La guerre terminée Angers panse ses plaies et entame la reconstruction de ses quartiers sinistrés. L'économie redémarre et les angevins aspirent à plus d'hygiène et plus de confort.
Mais les progrès sont lents et en 1954, 29% seulement des logements angevins possèdent des WC privés et intérieurs. Ceux-ci sont reliés à des "fosses d'aisance", rarement septiques, qui nécessitent une vidange périodique. Mais la règle générale reste les cabinets de fonds de cour ou de jardin, le plus souvent primitifs et dotés d'une fosse plus ou moins étanche qui favorise le pullulement des insectes et la contamination des nappes phréatiques alimentant les puits. La municipalité d'Angers décide de réagir et d'accélérer la construction de réseaux et d'équipements modernes.
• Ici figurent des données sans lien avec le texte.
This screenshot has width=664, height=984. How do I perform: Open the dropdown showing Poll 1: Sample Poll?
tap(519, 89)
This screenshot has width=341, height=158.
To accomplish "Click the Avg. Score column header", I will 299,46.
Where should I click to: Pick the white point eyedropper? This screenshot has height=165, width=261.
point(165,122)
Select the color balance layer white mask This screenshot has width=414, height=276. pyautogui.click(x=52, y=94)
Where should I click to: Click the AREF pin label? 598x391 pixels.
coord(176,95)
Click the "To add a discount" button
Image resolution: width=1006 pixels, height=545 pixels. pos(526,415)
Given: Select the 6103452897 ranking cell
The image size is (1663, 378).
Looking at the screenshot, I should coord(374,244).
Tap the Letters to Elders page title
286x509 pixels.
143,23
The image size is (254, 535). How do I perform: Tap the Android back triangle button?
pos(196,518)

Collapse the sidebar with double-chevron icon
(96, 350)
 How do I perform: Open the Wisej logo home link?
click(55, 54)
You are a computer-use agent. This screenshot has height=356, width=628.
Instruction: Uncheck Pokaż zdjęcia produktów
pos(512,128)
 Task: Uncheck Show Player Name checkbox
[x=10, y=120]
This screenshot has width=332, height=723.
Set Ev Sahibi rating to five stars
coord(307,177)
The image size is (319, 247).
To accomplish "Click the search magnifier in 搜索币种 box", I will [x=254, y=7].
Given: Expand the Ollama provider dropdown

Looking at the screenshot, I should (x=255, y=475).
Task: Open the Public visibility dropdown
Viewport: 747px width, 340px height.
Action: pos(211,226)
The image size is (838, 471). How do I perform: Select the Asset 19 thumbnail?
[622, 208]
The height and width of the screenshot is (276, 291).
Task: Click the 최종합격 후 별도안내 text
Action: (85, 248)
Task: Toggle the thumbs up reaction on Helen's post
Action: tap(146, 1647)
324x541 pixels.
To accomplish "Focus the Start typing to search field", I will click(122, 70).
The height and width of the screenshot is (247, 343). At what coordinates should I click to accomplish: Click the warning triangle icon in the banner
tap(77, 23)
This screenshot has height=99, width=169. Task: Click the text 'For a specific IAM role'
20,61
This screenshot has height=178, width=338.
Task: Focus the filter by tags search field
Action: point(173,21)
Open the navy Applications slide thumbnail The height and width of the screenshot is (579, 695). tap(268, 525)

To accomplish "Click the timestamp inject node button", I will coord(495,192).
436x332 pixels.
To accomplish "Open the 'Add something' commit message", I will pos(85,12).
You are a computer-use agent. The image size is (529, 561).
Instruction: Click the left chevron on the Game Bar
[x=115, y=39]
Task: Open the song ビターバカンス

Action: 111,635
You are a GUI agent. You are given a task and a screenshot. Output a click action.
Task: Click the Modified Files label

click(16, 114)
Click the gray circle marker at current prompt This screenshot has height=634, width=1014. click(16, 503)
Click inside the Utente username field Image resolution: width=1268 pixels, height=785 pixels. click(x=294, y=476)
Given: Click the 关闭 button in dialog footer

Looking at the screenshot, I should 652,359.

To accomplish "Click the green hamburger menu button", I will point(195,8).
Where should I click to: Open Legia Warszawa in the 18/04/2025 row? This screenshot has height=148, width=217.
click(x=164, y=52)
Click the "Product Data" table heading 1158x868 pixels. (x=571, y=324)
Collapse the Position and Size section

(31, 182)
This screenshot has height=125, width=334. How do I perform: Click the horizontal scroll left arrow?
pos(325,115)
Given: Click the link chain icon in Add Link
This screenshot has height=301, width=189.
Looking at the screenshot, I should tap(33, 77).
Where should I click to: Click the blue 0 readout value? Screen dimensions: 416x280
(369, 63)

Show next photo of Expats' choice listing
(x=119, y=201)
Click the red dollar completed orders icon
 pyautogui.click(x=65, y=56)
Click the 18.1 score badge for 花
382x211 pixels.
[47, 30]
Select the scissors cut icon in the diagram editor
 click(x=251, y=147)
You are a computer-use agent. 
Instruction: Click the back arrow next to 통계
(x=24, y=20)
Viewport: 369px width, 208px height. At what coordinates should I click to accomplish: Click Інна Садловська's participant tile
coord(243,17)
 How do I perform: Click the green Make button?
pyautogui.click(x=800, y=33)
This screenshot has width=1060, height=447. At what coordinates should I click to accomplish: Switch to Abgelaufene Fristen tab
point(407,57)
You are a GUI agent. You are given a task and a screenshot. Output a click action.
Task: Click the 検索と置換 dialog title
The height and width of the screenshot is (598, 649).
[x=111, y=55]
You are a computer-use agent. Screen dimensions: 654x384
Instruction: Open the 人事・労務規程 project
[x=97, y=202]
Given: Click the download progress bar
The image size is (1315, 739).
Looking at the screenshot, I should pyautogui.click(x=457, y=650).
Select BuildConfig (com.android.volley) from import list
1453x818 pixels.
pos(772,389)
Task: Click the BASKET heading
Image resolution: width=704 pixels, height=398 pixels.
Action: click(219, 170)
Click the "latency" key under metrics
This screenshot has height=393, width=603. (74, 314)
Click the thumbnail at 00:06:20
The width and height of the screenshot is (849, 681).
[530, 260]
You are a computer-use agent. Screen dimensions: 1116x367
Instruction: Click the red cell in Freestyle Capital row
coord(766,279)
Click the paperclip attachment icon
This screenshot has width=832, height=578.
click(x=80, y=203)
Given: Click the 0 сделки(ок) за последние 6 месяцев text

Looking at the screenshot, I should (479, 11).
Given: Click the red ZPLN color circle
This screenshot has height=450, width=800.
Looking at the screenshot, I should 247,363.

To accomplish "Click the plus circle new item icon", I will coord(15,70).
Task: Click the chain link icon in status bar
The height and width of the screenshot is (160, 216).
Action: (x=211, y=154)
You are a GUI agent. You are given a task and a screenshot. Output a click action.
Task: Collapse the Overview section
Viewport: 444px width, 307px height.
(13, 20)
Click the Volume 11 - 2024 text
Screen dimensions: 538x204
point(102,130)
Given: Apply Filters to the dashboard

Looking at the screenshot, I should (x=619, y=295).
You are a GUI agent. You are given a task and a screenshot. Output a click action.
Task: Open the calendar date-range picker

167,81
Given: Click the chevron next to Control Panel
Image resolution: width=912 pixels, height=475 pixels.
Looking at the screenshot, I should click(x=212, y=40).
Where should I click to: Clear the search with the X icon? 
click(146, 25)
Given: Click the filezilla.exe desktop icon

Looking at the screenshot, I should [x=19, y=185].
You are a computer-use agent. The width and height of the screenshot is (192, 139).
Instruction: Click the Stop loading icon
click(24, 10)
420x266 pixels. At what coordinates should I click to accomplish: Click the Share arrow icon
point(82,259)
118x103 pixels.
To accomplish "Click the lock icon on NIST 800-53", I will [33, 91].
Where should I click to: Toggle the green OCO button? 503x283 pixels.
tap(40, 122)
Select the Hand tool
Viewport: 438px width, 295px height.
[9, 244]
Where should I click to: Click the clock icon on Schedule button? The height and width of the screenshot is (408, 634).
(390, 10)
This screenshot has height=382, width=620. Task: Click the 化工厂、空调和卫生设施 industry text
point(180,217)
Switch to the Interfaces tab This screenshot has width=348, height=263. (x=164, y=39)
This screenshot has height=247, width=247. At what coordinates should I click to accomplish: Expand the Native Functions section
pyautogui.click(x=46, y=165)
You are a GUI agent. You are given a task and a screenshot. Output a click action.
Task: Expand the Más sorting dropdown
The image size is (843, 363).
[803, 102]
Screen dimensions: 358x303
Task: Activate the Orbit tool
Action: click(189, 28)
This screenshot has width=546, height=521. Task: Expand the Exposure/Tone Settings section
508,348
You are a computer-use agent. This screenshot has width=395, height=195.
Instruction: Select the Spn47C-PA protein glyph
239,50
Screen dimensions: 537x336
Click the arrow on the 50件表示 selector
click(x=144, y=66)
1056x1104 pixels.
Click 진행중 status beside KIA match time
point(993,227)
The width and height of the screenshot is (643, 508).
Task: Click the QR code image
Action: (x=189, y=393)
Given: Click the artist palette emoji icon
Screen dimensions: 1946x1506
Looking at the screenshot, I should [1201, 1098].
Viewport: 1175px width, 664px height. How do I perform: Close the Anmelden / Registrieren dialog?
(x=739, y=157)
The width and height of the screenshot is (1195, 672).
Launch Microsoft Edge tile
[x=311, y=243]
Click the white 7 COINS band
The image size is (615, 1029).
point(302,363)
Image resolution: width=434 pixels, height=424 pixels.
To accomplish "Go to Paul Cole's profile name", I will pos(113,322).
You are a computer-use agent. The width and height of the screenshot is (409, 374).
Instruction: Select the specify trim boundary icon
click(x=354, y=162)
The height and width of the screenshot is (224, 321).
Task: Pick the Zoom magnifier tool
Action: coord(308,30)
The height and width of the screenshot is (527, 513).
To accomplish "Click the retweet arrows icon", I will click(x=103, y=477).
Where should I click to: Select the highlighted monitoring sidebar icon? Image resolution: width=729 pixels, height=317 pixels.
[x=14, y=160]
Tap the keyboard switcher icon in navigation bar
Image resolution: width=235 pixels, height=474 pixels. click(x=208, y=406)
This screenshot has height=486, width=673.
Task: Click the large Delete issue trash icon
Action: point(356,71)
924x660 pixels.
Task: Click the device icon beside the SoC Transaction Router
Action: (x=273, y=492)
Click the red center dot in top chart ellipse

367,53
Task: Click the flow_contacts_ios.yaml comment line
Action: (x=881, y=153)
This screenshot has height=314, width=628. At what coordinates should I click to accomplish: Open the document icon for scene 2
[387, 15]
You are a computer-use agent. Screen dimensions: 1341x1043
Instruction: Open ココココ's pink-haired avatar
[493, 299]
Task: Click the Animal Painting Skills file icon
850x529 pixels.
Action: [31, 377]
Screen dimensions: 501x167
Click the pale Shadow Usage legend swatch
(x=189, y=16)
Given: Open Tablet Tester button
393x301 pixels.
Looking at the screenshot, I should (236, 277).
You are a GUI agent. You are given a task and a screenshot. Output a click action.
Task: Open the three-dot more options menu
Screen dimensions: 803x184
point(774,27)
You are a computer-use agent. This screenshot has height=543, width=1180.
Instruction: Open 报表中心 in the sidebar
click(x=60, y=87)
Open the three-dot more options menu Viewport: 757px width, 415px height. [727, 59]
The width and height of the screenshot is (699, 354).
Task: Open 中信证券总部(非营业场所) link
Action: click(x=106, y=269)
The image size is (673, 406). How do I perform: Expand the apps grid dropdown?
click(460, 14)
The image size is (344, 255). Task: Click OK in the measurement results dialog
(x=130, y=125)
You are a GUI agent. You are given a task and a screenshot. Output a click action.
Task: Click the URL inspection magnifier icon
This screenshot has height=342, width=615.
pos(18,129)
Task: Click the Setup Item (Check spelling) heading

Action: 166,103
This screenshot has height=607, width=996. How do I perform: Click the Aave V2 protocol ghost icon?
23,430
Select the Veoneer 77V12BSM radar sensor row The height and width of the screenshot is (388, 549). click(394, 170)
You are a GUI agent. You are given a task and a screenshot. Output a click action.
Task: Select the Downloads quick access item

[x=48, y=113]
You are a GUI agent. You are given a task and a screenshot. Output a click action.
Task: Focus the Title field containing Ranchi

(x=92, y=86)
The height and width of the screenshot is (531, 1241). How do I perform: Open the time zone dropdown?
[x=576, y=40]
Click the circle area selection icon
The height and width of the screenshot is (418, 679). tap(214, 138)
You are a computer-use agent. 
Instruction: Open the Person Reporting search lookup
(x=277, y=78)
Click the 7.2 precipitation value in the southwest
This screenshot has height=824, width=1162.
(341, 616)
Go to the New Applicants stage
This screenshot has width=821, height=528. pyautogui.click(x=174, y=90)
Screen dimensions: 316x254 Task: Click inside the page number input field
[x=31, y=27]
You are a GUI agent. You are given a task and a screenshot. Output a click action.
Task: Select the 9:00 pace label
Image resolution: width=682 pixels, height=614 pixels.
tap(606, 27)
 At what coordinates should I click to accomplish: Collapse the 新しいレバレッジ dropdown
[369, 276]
Les quartiers reconstruits et les nouveaux ensembles des années 1950 sont les premiers desservis. Ainsi en 1954 est construite la station d'épuration de la cité Verneau qui vient de sortir de terre. Située rue du Général Lizé, la station de petite capacité est composée d'un décanteur, d'un lit bactérien et de deux lits de séchage des boues. On s'occupe ensuite de la mise en place de grands collecteurs : un sur la rive gauche et un sur la rive droite de la Maine. En 1964 on construit également trois stations de relèvement des eaux usées pour faciliter leur évacuation à la rivière. La première se situe Cité du pin, boulevard Estienne d'Orves ; la deuxième Place Raymond Toublanc et enfin la dernière est placée sur la rive droite de la Maine, près du pont de la Basse Chaîne. En 1965 une nouvelle station de relèvement est construite à La Trousselière, rue Claude Bernard puis l'année suivante une autre à Belle-Beille, près de la nouvelle cité universitaire boulevard Lavoisier. Le réseau s'étend peu à peu mais il ne représente alors que 60 kilomètres d'égouts d'eaux usées. Un tiers seulement des habitants est desservi. Angers veut rattraper son retard à marche forcée et en trois ans 25 kilomètres de canalisation sont posés. Dans le centre-ville on éventre les rues les unes après les autres pour poser de nouvelles canalisations, dans la périphérie les ensembles de Belle-Beille, Verneau, Daguenet, La Chesnaie, Salpinte et Ecce Homo sont raccordés au réseau vannes qui se met en place.
Si les nouvelles constructions se raccordent quasi-naturellement au tout-à-l'égout, il n'en est pas de même des immeubles anciens. Le problème n'est pas spécifique à l'agglomération angevine, toutes les villes de France dressent le même constat. Les législateurs décident au début des années 1960 d'accélérer les choses : une loi est bientôt promulguée pour obliger les propriétaires d'immeuble à se raccorder lorsque le tout-à-l'égout est installé dans la rue. Ils ont deux ans pour se mettre en conformité s'ils ne veulent pas payer de pénalités.